For continued use after the conclusion of the contract/project, the CLIENT may obtain a license for a non-exclusive, non-transferable, non-sublicensable, fee-based right of use on market-standard terms. This right of use must be agreed upon in a separate contract.

§ 9 Liability and Warranty

The parties shall be liable to each other in accordance with statutory provisions exclusively in cases of intent and gross negligence. The liability of the parties is, to the extent permitted by law, limited to compensation for direct damages. Claims for loss of production, business interruption, and other consequential damages arising from defects (including product liability) are excluded to the extent permitted by law, unless caused by gross negligence or intent.

The parties shall fully indemnify each other against justified and legally established third-party claims for damages arising in connection with the work of a partner under this contract.

The limitations of liability do not apply to damages arising from injury to life, bodily harm, or damage to health, warranty commitments, or other mandatory statutory liability obligations.

In the event of untimely or improper performance, the CLIENT shall be entitled to the undiminished rights provided for under the BGB in respect of debtor's default, if we have not responded to a corresponding reminder procedure.

Debtor's default shall not apply if the delay or deviation is only very minor or if it is based on reasons outside the business and risk sphere of the contracting party. Cases of force majeure beyond our control are not our responsibility. However, we are obligated to notify the CLIENT without delay of the occurrence of force majeure and its associated impact on the provision of services.

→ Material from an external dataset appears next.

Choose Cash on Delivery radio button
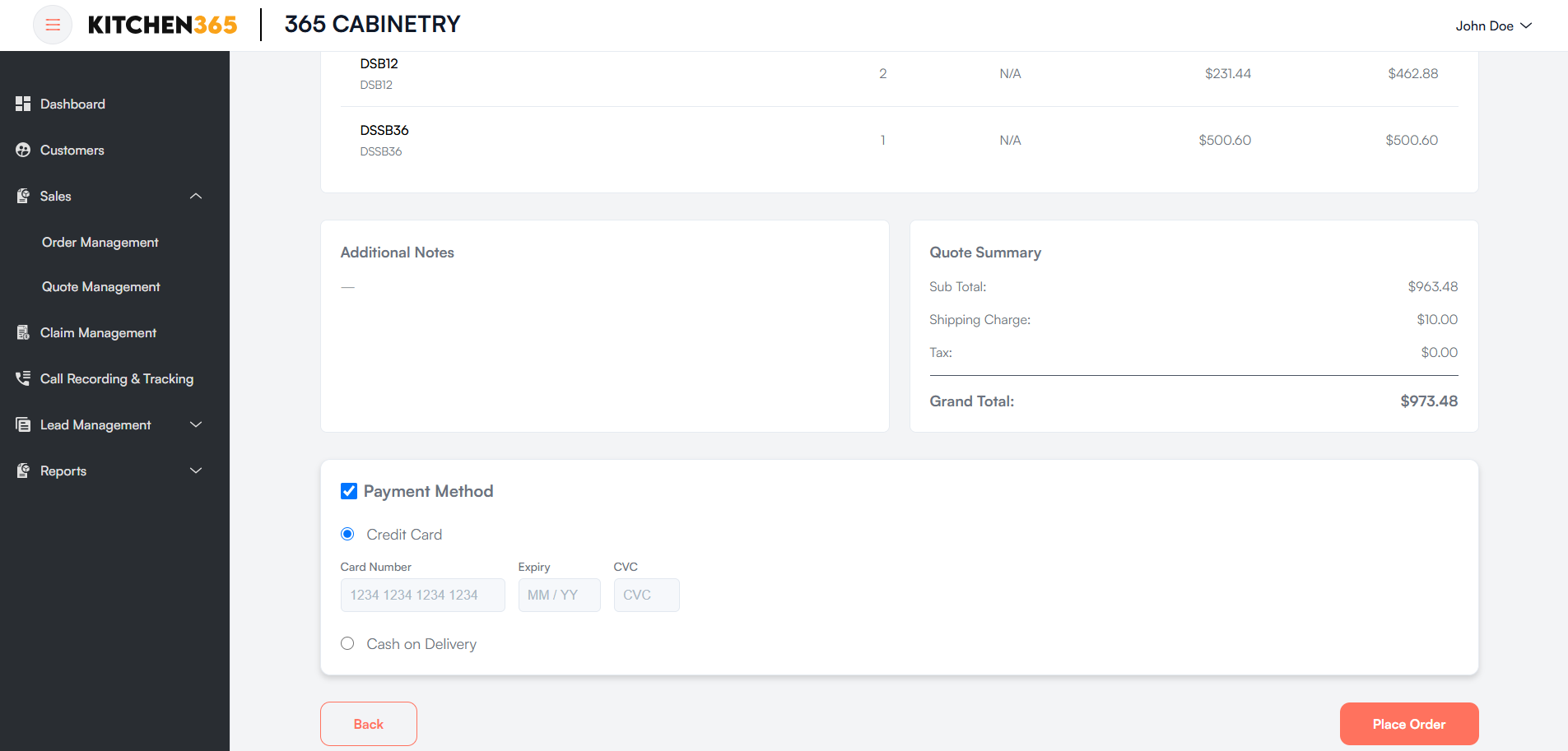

To the extent permitted by law, the parties mutually provide no warranty that the information, documents, work results, or objects made available under the contract are correct, complete, economically or technically usable, or that their use or application will not infringe third-party rights or cause other damage. Insofar as the parties become aware of domestic or foreign industrial property rights that could prevent or restrict the commercial use of contractual products or any other use, they shall draw each other's attention to these. However, to the extent permitted by law, the parties provide no warranty for the completeness and accuracy of such information. Claims for damages on these grounds are excluded.

§ 10 Data Protection

The parties undertake to treat business and trade secrets or other confidential information, data, and documents that have been entrusted to them as such in connection with the performance of the contract, or that have become known to them as such during the course of cooperation and have been designated as requiring confidentiality, as confidential and to keep them secret from third parties during the term and for a period of 3 years after the termination of the contractual relationship.

In all other respects, we refer to our privacy policy — see the website of MedicalSyn GmbH, accessible at: https://medicalsyn.com/de/datenschutz.

The parties shall notify each other in writing without delay as soon as they become aware of any unauthorized disclosure, misuse, or abuse of confidential information or a violation of the GDPR.

§ 11 Miscellaneous

This contract and the entire legal relationship between the parties are governed by the law of the Federal Republic of Germany, excluding the UN Convention on Contracts for the International Sale of Goods (CISG).

The place of performance and exclusive place of jurisdiction for all disputes arising from this contract shall be our registered place of business, unless otherwise agreed between the parties.

All agreements made between the parties for the purpose of executing this contract are set out in writing in this contract.

Default Interest Rate

For commercial sales contracts between entrepreneurs, the interest rate is increased to 8% above the base interest rate under the reform of the law of obligations.